Telehealth tech gets smaller, cheaper; docs remain wary

The devices are getting smaller and the technology's getting cheaper--but barriers to mHealth have pretty much stayed the same.

At this week's meeting of the American Telemedicine Association in San Jose, Calif., presenters shared ways they're using smartphones and other hand-held devices to deliver remote care. One example comes out of George Washington University Hospital in Washington, D.C., which has been testing a wound triage program that uses patient-submitted cell phone pictures. Emergency physician Neal Sikka, director of innovation practice at GWU, gave the audience an update on the pilot study.

Patients took up to four photos of their wound on their cell phone cameras and emailed them to a dedicated address. A clinician reviewed the photos to determine whether or not the wound was severe enough to require stitches. Later, the study compared the in-person diagnosis to the one made from the patient-submitted photos and found 95 percent of the wounds diagnosed by photo were properly classified and those patients received appropriate triage. 

The study showed that triaging patients by phone can be useful for diagnosis and may cut down on unnecessary ED and office visits, but Sikka noted that user images (and users' cell phones, for that matter) have to be high-quality for the concept to work.

The challenges will sound familiar to anyone's whose tried to implement similar programs: protecting patient privacy, training patients and providers to use the technology, managing the data and adding photos to patients' electronic health records, Sikka said.

Then there's liability. What about the 5 percent who were not properly classified? Sikka said providers must make clear that they're giving advice, not making a diagnosis.

In Bangor, Eastern Maine Medical Center trauma surgeons are using video chat to perform consults. Trauma surgeons conducting consults via a $229 iPod Touch are using the free video chat program Skype.

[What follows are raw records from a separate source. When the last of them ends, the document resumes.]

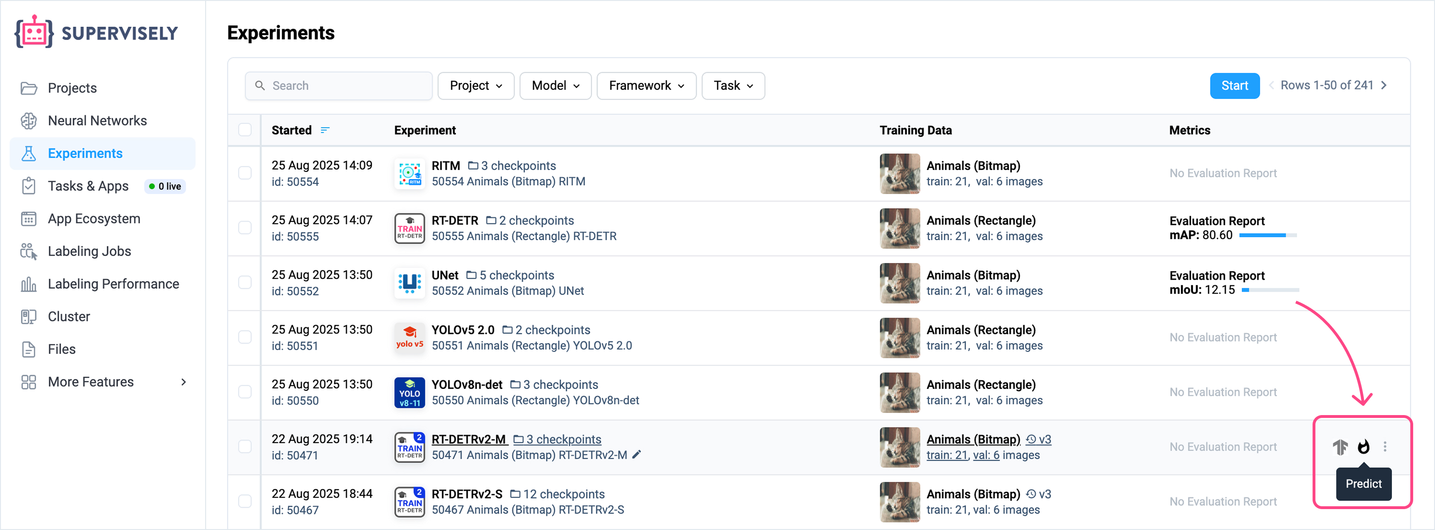The height and width of the screenshot is (530, 1435).
Task: Click the UNet experiment icon
Action: tap(409, 283)
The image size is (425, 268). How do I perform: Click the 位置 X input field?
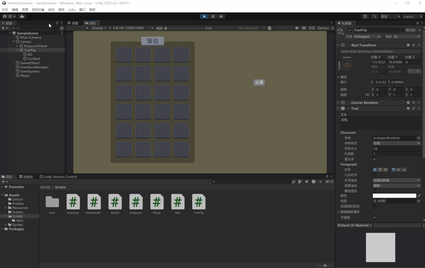point(378,62)
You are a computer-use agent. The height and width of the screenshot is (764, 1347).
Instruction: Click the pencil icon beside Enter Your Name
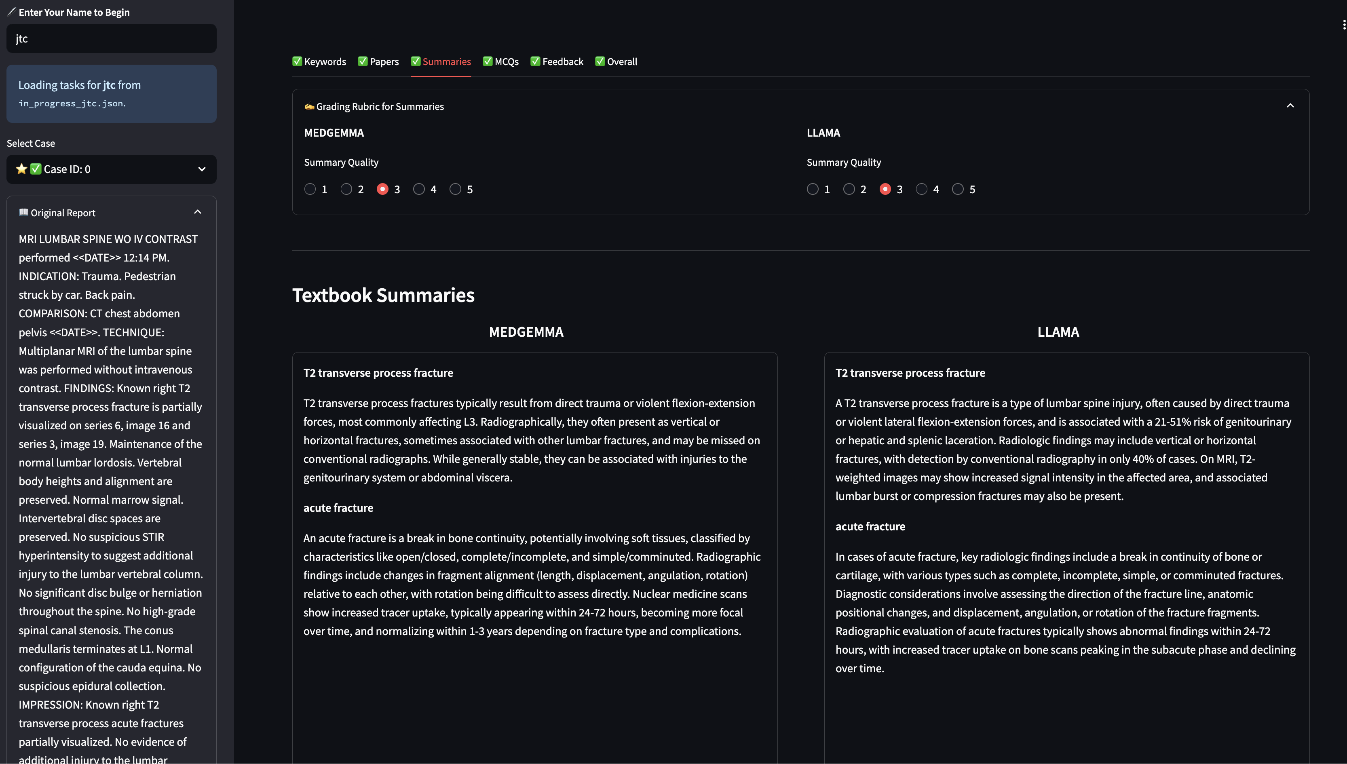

The surgeon makes a call, gets a report from the treating physician, conducts a visual exam of the patient and gives his or her recommendation for care.

The solution is smaller, simpler, more intuitive and less expensive than traditional telemedicine, with its expensive, large, and often stationary equipment such as wall-mounted cameras, Rafael Grossman, a trauma surgeon at Eastern Maine, said during a session on tele-trauma care.

That said, the organization is still grappling with privacy and security issues and, naturally, physician adoption.

The referring physicians love it, Grossman said. The consulting surgeons? Not so much.

Part of the problem is that Skype can be glitchy--it can sometimes take a few tries to get a connection and then connections sometimes drop out in the middle of a consult. Surgeons want technology that's as easy to use as their smartphones, Grossman told the audience. When a tele-consult is as easy as making a phone call, physicians won't think twice about conducting them.